Definition und Zweck:
Ein Baustein (oder Programmbaustein, Baustein der Programmorganisation) ist eine logisch zusammenhängende, in sich geschlossene Einheit von Programmcode in der SPS-Programmierung. Sie dienen dazu, komplexe Programme in kleinere, übersichtliche und wiederverwendbare Abschnitte zu gliedern. Dies verbessert die Lesbarkeit, Wartbarkeit, Testbarkeit und Effizienz der Softwareentwicklung.
Das Konzept der Bausteine ist ein Kernprinzip der strukturierten Programmierung in der Automatisierungstechnik und ist in der Norm IEC 61131-3 fest verankert.
Typen von Bausteinen (nach IEC 61131-3):
- Funktion (FC – Function):
- Ein Baustein ohne eigenen Speicherbereich (zustandslos).

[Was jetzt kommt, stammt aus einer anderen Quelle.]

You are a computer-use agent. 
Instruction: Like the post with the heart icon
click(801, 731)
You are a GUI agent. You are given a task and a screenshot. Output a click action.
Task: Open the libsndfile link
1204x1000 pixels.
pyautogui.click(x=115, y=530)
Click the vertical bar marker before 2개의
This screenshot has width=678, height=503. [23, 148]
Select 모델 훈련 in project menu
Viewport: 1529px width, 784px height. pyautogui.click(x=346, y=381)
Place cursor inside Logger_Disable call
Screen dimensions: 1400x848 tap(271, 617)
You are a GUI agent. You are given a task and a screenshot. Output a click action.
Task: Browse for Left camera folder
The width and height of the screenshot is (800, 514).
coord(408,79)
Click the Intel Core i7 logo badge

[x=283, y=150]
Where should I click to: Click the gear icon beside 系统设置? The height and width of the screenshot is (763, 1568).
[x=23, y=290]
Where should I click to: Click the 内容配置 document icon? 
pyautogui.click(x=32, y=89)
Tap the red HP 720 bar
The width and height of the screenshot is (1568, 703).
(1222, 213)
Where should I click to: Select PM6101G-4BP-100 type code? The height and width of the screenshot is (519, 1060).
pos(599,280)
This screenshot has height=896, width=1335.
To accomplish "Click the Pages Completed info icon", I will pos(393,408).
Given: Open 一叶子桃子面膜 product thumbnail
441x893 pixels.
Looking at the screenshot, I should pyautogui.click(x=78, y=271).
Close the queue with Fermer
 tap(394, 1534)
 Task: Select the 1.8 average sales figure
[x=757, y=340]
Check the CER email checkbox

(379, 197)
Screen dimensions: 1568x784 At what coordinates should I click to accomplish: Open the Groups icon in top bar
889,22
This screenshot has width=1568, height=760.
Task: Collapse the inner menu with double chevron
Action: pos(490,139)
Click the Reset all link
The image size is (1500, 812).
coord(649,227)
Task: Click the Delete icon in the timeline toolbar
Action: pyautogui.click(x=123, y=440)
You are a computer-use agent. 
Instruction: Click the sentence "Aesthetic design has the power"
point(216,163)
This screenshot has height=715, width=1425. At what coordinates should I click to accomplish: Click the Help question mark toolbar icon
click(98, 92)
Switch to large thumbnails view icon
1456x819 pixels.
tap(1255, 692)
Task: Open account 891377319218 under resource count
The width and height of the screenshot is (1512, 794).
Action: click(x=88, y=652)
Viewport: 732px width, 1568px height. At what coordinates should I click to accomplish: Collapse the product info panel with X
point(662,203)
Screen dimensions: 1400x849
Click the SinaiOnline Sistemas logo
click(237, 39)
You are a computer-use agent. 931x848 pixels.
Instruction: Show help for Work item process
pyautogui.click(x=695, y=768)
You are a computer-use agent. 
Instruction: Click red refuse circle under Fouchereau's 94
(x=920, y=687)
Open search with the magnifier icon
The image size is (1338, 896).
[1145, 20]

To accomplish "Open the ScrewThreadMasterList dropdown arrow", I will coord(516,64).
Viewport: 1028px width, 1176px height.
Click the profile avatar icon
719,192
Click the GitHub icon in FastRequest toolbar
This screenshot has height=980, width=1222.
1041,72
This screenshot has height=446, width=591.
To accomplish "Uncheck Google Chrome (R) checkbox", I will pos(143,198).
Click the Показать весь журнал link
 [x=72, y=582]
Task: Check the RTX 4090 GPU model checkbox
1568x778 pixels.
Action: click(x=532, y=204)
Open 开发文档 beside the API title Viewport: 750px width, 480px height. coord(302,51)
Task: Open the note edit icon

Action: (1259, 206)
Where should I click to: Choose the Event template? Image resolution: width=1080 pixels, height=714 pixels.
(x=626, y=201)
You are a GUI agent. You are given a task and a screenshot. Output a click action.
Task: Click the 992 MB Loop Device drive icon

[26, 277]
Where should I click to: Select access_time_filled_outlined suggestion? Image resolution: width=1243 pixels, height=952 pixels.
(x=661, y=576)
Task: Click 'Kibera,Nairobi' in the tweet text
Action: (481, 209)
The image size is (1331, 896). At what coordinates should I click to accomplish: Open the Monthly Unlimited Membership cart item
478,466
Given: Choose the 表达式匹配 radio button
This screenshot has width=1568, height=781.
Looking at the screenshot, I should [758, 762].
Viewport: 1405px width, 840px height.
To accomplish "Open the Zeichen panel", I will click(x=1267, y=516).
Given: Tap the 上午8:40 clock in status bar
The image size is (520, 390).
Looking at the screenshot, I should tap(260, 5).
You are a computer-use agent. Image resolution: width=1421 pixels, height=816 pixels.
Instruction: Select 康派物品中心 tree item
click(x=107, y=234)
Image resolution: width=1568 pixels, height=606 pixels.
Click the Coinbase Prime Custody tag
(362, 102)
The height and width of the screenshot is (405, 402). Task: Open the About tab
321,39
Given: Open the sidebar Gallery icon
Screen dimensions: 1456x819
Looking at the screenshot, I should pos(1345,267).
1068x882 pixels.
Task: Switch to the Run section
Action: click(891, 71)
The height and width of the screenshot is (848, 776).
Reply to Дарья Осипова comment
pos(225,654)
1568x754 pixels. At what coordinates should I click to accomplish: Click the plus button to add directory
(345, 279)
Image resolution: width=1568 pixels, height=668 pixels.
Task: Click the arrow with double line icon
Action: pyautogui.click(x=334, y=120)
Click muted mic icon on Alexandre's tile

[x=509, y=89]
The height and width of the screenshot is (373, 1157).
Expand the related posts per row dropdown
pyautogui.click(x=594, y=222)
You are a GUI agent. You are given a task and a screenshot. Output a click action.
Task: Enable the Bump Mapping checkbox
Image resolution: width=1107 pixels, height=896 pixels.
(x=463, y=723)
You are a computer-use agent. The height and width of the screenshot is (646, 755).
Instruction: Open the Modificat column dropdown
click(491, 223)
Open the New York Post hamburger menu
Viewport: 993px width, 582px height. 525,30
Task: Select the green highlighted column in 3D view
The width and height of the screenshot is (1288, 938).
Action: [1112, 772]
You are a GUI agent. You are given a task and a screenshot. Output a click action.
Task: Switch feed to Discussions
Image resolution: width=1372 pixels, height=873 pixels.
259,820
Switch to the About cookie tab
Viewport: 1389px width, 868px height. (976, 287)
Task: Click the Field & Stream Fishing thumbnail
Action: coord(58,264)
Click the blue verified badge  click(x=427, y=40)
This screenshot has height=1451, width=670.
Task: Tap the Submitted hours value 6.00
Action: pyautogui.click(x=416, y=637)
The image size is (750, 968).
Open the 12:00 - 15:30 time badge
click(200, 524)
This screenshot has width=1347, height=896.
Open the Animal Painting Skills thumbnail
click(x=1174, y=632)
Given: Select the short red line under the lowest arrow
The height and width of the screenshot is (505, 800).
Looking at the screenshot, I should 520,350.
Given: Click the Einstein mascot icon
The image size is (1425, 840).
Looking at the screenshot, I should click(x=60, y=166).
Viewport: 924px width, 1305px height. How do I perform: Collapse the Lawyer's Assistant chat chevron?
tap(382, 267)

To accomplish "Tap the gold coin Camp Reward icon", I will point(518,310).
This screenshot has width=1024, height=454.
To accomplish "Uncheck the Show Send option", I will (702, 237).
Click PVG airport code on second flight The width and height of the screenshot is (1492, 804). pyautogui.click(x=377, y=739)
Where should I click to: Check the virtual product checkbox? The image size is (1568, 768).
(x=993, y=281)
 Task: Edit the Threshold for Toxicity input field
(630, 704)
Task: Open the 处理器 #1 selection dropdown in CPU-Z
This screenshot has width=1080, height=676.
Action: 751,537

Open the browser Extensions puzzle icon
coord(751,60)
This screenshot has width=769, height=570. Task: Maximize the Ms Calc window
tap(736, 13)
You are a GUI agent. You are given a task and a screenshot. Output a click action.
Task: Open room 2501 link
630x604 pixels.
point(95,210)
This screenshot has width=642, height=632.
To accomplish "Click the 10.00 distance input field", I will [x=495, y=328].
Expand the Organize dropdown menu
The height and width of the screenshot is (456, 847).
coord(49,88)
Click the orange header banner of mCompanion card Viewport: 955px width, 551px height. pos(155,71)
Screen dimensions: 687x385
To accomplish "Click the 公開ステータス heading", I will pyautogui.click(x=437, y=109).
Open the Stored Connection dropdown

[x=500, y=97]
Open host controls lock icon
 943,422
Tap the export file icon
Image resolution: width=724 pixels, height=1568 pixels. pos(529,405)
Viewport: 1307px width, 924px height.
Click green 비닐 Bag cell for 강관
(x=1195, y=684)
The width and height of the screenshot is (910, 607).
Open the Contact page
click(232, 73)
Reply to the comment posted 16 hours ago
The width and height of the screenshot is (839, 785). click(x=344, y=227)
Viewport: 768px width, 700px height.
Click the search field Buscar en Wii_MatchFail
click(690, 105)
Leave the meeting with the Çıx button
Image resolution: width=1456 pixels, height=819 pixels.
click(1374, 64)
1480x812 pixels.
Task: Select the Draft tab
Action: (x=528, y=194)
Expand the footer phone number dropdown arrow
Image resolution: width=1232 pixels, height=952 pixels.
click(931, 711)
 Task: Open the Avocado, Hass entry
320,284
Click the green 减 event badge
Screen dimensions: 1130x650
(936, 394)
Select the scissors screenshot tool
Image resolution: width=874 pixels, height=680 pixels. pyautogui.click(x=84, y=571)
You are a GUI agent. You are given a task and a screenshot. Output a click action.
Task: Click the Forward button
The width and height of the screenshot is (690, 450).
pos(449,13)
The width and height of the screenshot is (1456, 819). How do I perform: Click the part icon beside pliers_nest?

- Führt eine bestimmte Operation aus und liefert ein Ergebnis zurück.
- Wird für mathematische Berechnungen, Konvertierungen oder einfache logische Verknüpfungen verwendet.
- Beispiel: Berechnung eines Mittelwerts, Skalierung eines Analogwerts.
- Funktionsbaustein (FB – Function Block):
- Ein Baustein mit eigenem Speicherbereich (Instanz-DB), der Zustände und Daten speichern kann.
- Ermöglicht die Kapselung komplexerer Funktionalitäten, die interne Zustände benötigen (z.B. Timer, Zähler, PID-Regler, Motorsteuerungen).
- Jede „Instanz“ eines Funktionsbausteins hat einen eigenen Datenspeicher, auch wenn derselbe FB mehrfach im Programm aufgerufen wird.
- Beispiel: Ein Motor-FB, der den Zustand des Motors (ein/aus, Fehler) speichert.
- Organisationsbaustein (OB – Organization Block):
- Bildet die Schnittstelle zwischen dem Betriebssystem der SPS und dem Anwenderprogramm.
- Wird vom Betriebssystem zu bestimmten Ereignissen aufgerufen (z.B. OB1 für den zyklischen Programmablauf, OBs für Start, Stopp, Alarme, Zeitereignisse).
- Datenbaustein (DB – Data Block):
- Reine Speicherbereiche für Daten und Variablen.
- Werden für globale Daten, Rezepturen, Parameter oder die Instanzdaten von Funktionsbausteinen verwendet.
- Können strukturiert sein, um komplexe Datenstrukturen abzubilden.
Vorteile des Baustein-Konzepts:
- Wiederverwendbarkeit: Einmal erstellte und getestete Bausteine können in verschiedenen Projekten oder an mehreren Stellen im selben Projekt verwendet werden.
- Modularität: Große Programme werden in überschaubare, logische Einheiten zerlegt.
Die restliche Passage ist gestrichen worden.